Triangle Entrepreneurs: Let’s Talk—And Keep Talking—About Your Exit Strategy

Tim McLoughlin is a partner at Cary-based Cofounders Capital.

In a recent speaking event at WeWork in downtown Durham, and then again at an NC IDEA Summer Series event a few weeks ago, two different entrepreneurs asked me a similar question, “What does a good exit look like from a VC’s perspective?” I responded with my always correct, but never very enlightening answer: “It depends.”

The questions VC’s ask ourselves before we ever make an investment might be, “Can this investment return half or all of our fund? Are there dozens of obvious acquirers that can write $100M+ checks? Does this industry typically support 6-10x-revenue-multiple acquisitions?” But, years into a company’s life those questions may evolve into, “Can we get a portion of our investment back? Will anyone buy this company? How quickly can an acquirer complete this transaction?” You see how quickly the definition of a “good exit” at any given moment can change.

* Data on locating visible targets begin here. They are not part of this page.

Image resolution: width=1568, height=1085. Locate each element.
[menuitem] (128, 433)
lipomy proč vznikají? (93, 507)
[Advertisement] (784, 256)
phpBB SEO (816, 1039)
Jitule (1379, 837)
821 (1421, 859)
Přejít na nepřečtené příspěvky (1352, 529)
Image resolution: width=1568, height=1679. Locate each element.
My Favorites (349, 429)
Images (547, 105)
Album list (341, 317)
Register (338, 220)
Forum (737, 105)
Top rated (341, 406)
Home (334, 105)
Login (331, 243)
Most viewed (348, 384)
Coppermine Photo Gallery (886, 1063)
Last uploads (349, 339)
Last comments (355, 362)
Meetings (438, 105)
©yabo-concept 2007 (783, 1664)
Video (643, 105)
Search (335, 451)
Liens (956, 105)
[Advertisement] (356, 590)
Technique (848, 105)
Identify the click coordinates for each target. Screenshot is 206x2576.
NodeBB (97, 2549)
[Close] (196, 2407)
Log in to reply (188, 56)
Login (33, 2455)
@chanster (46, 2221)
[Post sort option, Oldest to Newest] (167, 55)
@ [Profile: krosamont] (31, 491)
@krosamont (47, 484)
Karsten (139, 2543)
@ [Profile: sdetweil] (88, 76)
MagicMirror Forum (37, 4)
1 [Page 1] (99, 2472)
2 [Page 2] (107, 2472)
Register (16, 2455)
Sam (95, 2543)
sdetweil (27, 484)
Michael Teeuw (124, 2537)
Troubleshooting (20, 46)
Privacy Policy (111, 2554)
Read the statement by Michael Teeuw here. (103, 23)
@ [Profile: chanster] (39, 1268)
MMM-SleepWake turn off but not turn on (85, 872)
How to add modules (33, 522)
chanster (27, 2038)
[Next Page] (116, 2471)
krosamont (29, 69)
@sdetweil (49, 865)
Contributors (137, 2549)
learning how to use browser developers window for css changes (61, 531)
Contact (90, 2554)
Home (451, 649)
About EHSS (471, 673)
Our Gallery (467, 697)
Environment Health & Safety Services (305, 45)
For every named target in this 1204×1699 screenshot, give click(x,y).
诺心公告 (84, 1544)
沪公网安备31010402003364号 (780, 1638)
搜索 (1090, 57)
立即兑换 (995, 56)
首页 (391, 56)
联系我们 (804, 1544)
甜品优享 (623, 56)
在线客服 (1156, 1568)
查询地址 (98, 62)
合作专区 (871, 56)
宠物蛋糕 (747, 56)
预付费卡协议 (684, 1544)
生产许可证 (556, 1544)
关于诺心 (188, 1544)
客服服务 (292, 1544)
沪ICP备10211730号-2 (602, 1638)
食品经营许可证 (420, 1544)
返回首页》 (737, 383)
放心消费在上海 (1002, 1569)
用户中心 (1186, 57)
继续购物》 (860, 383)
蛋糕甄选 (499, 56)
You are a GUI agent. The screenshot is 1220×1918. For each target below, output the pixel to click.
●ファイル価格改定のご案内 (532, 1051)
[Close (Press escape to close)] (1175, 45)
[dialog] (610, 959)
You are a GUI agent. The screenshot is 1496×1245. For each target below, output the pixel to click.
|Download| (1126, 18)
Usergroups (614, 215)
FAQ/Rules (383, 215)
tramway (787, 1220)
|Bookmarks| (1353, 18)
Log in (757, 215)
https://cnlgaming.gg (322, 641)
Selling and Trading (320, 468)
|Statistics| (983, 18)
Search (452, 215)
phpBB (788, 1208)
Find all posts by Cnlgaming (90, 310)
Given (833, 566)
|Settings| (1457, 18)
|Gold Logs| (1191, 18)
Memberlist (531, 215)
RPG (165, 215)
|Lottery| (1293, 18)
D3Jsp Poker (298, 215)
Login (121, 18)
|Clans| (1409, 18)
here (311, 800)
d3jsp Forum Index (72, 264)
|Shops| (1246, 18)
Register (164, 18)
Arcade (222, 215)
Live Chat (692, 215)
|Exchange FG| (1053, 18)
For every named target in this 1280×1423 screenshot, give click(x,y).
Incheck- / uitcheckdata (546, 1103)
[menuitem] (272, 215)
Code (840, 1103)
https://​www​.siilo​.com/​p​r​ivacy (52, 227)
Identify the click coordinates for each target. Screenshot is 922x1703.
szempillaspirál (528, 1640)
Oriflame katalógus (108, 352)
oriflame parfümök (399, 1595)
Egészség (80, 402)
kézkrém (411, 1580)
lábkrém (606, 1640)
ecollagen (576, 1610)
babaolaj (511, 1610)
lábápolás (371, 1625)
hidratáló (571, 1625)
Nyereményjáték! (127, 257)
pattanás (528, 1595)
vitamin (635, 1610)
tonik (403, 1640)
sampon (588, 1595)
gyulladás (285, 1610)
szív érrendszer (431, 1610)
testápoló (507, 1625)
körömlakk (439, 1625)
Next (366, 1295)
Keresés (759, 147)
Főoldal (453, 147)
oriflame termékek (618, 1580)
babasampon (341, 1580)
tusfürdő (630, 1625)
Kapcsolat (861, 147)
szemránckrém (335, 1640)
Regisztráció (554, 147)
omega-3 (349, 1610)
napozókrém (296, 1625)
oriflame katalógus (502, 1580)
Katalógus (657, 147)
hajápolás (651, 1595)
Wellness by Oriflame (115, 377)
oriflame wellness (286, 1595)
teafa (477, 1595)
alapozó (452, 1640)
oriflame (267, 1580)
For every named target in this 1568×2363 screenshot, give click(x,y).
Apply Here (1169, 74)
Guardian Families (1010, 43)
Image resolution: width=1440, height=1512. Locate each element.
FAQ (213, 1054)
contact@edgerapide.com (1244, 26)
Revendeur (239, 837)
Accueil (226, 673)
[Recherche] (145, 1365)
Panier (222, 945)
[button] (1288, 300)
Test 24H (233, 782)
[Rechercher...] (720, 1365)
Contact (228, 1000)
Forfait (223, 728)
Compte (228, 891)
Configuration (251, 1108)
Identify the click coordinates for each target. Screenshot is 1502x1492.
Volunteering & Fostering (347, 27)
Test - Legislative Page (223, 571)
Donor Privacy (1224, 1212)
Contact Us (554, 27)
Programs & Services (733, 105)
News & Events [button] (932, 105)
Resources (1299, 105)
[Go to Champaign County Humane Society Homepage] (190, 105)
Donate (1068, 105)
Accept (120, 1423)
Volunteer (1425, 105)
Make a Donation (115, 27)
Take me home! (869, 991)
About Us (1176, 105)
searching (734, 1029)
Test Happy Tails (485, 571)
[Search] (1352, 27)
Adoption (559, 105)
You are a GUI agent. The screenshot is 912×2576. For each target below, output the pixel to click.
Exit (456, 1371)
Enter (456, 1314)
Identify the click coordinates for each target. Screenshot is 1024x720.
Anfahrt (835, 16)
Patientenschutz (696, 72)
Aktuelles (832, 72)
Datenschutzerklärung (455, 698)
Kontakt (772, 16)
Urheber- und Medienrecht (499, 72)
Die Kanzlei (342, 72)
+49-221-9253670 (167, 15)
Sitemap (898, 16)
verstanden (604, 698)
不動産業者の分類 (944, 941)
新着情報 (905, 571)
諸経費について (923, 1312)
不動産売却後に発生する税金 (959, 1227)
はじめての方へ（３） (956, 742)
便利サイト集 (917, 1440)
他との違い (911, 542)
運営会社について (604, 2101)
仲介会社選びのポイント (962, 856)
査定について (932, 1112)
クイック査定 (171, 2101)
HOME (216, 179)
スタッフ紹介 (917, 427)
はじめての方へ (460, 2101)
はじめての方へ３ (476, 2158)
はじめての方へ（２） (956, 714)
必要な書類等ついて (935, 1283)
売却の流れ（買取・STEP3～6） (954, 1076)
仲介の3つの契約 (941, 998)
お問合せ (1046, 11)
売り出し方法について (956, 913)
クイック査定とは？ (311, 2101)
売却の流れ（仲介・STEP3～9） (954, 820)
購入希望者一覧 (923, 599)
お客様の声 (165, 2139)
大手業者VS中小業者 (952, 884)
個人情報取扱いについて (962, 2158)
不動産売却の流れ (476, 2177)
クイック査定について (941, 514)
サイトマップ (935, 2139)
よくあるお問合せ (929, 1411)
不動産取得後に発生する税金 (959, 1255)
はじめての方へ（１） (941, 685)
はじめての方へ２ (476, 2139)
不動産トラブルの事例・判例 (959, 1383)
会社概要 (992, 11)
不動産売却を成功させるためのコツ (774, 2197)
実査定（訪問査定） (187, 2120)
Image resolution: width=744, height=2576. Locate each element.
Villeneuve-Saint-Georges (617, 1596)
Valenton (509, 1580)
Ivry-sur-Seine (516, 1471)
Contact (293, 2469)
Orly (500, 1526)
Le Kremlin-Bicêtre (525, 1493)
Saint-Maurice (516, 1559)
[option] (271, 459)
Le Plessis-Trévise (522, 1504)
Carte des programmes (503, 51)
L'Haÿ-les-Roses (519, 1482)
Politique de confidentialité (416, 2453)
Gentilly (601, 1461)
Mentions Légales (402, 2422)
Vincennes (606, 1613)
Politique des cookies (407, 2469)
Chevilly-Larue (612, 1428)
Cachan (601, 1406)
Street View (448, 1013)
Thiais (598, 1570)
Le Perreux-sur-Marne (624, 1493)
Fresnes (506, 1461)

If the classification of a “good” or even “acceptable” exit can change that rapidly in an investor’s mind, what must be going through an entrepreneur’s mind? After all, an investor has likely diversified risk across 15-20 companies and can pick and choose where to “swing for the fences” or where to “soft land” a company, but entrepreneurs have all their eggs in one basket.

In a monthly meeting of local angel groups and seed stage funds earlier this month we discussed the topic of getting more successful exits in the Triangle, even if they were smaller and didn’t draw Red-Hat-like headlines. We discussed whether we, as investors, are doing enough to get our heads out of the continuous cycle of “sales, raise capital, repeat”; and whether we’re doing enough to encourage evolving exit strategies and open communication between founders and investors. Here are some suggestions that we have tried to implement at Cofounders Capital:

  1. Before taking an investment, understand your investors’ goals — Return expectations vary widely between entrepreneurs and investors, between angel investors and VC’s, between different VC firms, and even between two different funds in a fund family. Take Cofounders Capital’s Fund I, a $12M fund, vs. Cofounders Capital Fund II, a $31M fund. A $3M return for CFC in Fund I returns 25% of our fund, and eight of those gives us a nice 2x overall! Apply that same math to Fund II and the $3M “win” returns less than 10% of our fund, and eight of those doesn’t even get us back to even. Scenarios will change after an investment is made, but before you take capital, make sure that you are both signed up for the time, effort, and exit size that you will each deem as a “win.”
  2. Openly discuss how return expectations are evolving — For entrepreneurs, personal or professional situations can change. New, well-funded competitors can enter the market or established ones can pivot to a new market. Pro-forma assumptions can be wrong for better or worse. Similarly, for investors, circumstances change. Angels’ liquidity needs may have altered or a VC may have had a different big win in the portfolio. Often, I feel that there is hesitancy to discuss an acquisition path or amount if it has changed from the one in the original pitch deck. But it is the job of the Board and the entrepreneur to adapt to changing data and situations. Make it a regular part of conversation with investors and your Board to discuss exit pursuits. You may disagree on what the target should be, but you will engage in healthy (hopefully) dialogue and you may even be on the same page!
  3. Inform your Board (and/or major investors) of all acquisition discussions, or partnerships that could turn into acquisitions –— We often test founders as part of our diligence, and ask them “what would you do if you were offered $10M for the company in six months?” Considering that Cofounders is a seed stage fund you may think that the obvious right answer would be to take the money and run! But, the correct answer from an investor perspective is always “It depends. I’d talk to my investors and get their input.” Your investors and your Board can only help weigh in on the exit strategy if they know the alternatives. Even if it is a low offer, discuss it. It provides an alternative and creates a floor you can negotiate against. Any offer you receive is a good excuse to re-open that dialogue around acquisition with your investors and/or Board.

Because of large funds being raised in Silicon Valley and Boston, I believe that startups often pitch the $100M+ sale/IPO exit-or-bust mentality to investors, which is generally a fine starting point in those regions. In 2018, average VC fund sizes were north of $82M and there were 16 first-time funds that closed between $100M-$500M. Those funds need those huge exits to make investors their desired returns.

But here, in the Triangle, we have smaller funds and an active angel community, which provide us with a little more flexibility on what a “good exit” can be. So, entrepreneurs, as your business model evolves through the years, has your exit strategy changed? What would your investors say about that? It would be good for both of you to talk about it.